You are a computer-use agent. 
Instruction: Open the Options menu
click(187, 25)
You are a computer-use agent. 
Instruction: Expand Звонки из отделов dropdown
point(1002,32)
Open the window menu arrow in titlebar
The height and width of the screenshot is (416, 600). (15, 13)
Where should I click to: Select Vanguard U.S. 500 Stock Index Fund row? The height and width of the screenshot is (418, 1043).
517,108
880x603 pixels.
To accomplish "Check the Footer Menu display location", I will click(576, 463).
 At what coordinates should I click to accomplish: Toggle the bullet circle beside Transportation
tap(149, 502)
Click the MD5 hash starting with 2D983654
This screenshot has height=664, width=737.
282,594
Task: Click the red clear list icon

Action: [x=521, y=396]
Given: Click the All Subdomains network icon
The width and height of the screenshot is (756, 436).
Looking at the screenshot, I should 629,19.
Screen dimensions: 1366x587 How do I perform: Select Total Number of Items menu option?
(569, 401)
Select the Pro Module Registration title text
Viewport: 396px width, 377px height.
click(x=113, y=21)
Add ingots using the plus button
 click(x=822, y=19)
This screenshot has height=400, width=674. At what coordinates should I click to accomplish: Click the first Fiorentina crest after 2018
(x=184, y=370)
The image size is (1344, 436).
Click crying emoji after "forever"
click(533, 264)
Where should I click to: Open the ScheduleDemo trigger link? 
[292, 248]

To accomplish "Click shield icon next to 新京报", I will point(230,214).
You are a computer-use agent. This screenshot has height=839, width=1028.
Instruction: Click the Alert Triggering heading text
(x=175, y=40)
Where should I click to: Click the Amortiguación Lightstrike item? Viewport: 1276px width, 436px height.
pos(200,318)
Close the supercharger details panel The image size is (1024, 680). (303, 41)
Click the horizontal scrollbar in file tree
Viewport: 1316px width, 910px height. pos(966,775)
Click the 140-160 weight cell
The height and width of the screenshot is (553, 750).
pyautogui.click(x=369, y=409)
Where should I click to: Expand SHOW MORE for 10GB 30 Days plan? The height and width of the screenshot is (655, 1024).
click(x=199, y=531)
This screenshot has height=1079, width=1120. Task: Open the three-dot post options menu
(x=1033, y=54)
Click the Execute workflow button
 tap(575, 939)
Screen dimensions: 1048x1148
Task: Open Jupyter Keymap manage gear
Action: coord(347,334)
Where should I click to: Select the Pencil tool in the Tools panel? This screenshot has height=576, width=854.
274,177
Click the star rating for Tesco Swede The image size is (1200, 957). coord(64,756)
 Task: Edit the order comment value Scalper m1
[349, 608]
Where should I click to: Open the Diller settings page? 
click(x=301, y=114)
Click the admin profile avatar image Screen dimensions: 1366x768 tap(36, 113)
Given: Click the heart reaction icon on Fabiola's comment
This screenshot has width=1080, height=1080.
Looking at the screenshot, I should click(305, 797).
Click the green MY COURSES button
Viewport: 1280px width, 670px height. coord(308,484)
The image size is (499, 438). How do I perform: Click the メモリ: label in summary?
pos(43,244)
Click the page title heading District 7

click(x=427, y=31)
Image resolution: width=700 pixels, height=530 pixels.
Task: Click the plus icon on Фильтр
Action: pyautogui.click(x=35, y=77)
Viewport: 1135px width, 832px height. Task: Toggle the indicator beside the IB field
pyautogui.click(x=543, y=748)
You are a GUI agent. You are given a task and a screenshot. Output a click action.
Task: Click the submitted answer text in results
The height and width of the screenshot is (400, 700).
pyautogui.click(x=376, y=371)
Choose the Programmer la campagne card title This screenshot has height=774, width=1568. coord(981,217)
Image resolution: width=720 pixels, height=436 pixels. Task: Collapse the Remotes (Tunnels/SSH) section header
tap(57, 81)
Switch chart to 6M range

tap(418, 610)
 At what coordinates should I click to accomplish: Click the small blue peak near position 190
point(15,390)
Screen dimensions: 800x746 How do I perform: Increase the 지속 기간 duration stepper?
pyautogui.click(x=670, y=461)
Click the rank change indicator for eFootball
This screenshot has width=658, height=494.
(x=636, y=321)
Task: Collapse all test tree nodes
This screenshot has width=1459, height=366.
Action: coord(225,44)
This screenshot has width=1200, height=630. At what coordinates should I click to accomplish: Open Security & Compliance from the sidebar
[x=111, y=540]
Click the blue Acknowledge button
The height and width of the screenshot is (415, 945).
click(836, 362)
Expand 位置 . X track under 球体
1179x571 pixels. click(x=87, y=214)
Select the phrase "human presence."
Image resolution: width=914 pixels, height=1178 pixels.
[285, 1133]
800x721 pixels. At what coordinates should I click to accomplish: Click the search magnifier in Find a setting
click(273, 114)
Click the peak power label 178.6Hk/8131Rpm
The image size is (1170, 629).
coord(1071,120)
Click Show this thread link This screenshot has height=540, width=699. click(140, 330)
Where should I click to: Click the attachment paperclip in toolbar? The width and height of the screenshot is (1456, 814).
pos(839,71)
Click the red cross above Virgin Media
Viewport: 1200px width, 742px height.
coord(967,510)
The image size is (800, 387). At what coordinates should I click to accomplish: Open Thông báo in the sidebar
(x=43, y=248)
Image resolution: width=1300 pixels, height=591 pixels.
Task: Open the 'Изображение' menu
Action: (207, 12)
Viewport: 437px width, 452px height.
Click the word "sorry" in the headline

**About this exercise**
Each record above is to be written out again, without any change.

**Solution to the problem**
You are a computer-use agent. 
Instruction: Open the Options menu
click(187, 25)
You are a computer-use agent. 
Instruction: Expand Звонки из отделов dropdown
point(1002,32)
Open the window menu arrow in titlebar
The height and width of the screenshot is (416, 600). (15, 13)
Where should I click to: Select Vanguard U.S. 500 Stock Index Fund row? The height and width of the screenshot is (418, 1043).
517,108
880x603 pixels.
To accomplish "Check the Footer Menu display location", I will click(576, 463).
 At what coordinates should I click to accomplish: Toggle the bullet circle beside Transportation
tap(149, 502)
Click the MD5 hash starting with 2D983654
This screenshot has height=664, width=737.
282,594
Task: Click the red clear list icon

Action: [x=521, y=396]
Given: Click the All Subdomains network icon
The width and height of the screenshot is (756, 436).
Looking at the screenshot, I should 629,19.
Screen dimensions: 1366x587 How do I perform: Select Total Number of Items menu option?
(569, 401)
Select the Pro Module Registration title text
Viewport: 396px width, 377px height.
click(x=113, y=21)
Add ingots using the plus button
 click(x=822, y=19)
This screenshot has height=400, width=674. At what coordinates should I click to accomplish: Click the first Fiorentina crest after 2018
(x=184, y=370)
The image size is (1344, 436).
Click crying emoji after "forever"
click(533, 264)
Where should I click to: Open the ScheduleDemo trigger link? 
[292, 248]

To accomplish "Click shield icon next to 新京报", I will point(230,214).
You are a computer-use agent. This screenshot has height=839, width=1028.
Instruction: Click the Alert Triggering heading text
(x=175, y=40)
Where should I click to: Click the Amortiguación Lightstrike item? Viewport: 1276px width, 436px height.
pos(200,318)
Close the supercharger details panel The image size is (1024, 680). (303, 41)
Click the horizontal scrollbar in file tree
Viewport: 1316px width, 910px height. pos(966,775)
Click the 140-160 weight cell
The height and width of the screenshot is (553, 750).
pyautogui.click(x=369, y=409)
Where should I click to: Expand SHOW MORE for 10GB 30 Days plan? The height and width of the screenshot is (655, 1024).
click(x=199, y=531)
This screenshot has height=1079, width=1120. Task: Open the three-dot post options menu
(x=1033, y=54)
Click the Execute workflow button
 tap(575, 939)
Screen dimensions: 1048x1148
Task: Open Jupyter Keymap manage gear
Action: coord(347,334)
Where should I click to: Select the Pencil tool in the Tools panel? This screenshot has height=576, width=854.
274,177
Click the star rating for Tesco Swede The image size is (1200, 957). coord(64,756)
 Task: Edit the order comment value Scalper m1
[349, 608]
Where should I click to: Open the Diller settings page? 
click(x=301, y=114)
Click the admin profile avatar image Screen dimensions: 1366x768 tap(36, 113)
Given: Click the heart reaction icon on Fabiola's comment
This screenshot has width=1080, height=1080.
Looking at the screenshot, I should click(305, 797).
Click the green MY COURSES button
Viewport: 1280px width, 670px height. coord(308,484)
The image size is (499, 438). How do I perform: Click the メモリ: label in summary?
pos(43,244)
Click the page title heading District 7

click(x=427, y=31)
Image resolution: width=700 pixels, height=530 pixels.
Task: Click the plus icon on Фильтр
Action: pyautogui.click(x=35, y=77)
Viewport: 1135px width, 832px height. Task: Toggle the indicator beside the IB field
pyautogui.click(x=543, y=748)
You are a GUI agent. You are given a task and a screenshot. Output a click action.
Task: Click the submitted answer text in results
The height and width of the screenshot is (400, 700).
pyautogui.click(x=376, y=371)
Choose the Programmer la campagne card title This screenshot has height=774, width=1568. coord(981,217)
Image resolution: width=720 pixels, height=436 pixels. Task: Collapse the Remotes (Tunnels/SSH) section header
tap(57, 81)
Switch chart to 6M range

tap(418, 610)
 At what coordinates should I click to accomplish: Click the small blue peak near position 190
point(15,390)
Screen dimensions: 800x746 How do I perform: Increase the 지속 기간 duration stepper?
pyautogui.click(x=670, y=461)
Click the rank change indicator for eFootball
This screenshot has width=658, height=494.
(x=636, y=321)
Task: Collapse all test tree nodes
This screenshot has width=1459, height=366.
Action: coord(225,44)
This screenshot has width=1200, height=630. At what coordinates should I click to accomplish: Open Security & Compliance from the sidebar
[x=111, y=540]
Click the blue Acknowledge button
The height and width of the screenshot is (415, 945).
click(836, 362)
Expand 位置 . X track under 球体
1179x571 pixels. click(x=87, y=214)
Select the phrase "human presence."
Image resolution: width=914 pixels, height=1178 pixels.
[285, 1133]
800x721 pixels. At what coordinates should I click to accomplish: Click the search magnifier in Find a setting
click(273, 114)
Click the peak power label 178.6Hk/8131Rpm
The image size is (1170, 629).
coord(1071,120)
Click Show this thread link This screenshot has height=540, width=699. click(140, 330)
Where should I click to: Click the attachment paperclip in toolbar? The width and height of the screenshot is (1456, 814).
pos(839,71)
Click the red cross above Virgin Media
Viewport: 1200px width, 742px height.
coord(967,510)
The image size is (800, 387). At what coordinates should I click to accomplish: Open Thông báo in the sidebar
(x=43, y=248)
Image resolution: width=1300 pixels, height=591 pixels.
Task: Open the 'Изображение' menu
Action: (207, 12)
Viewport: 437px width, 452px height.
Click the word "sorry" in the headline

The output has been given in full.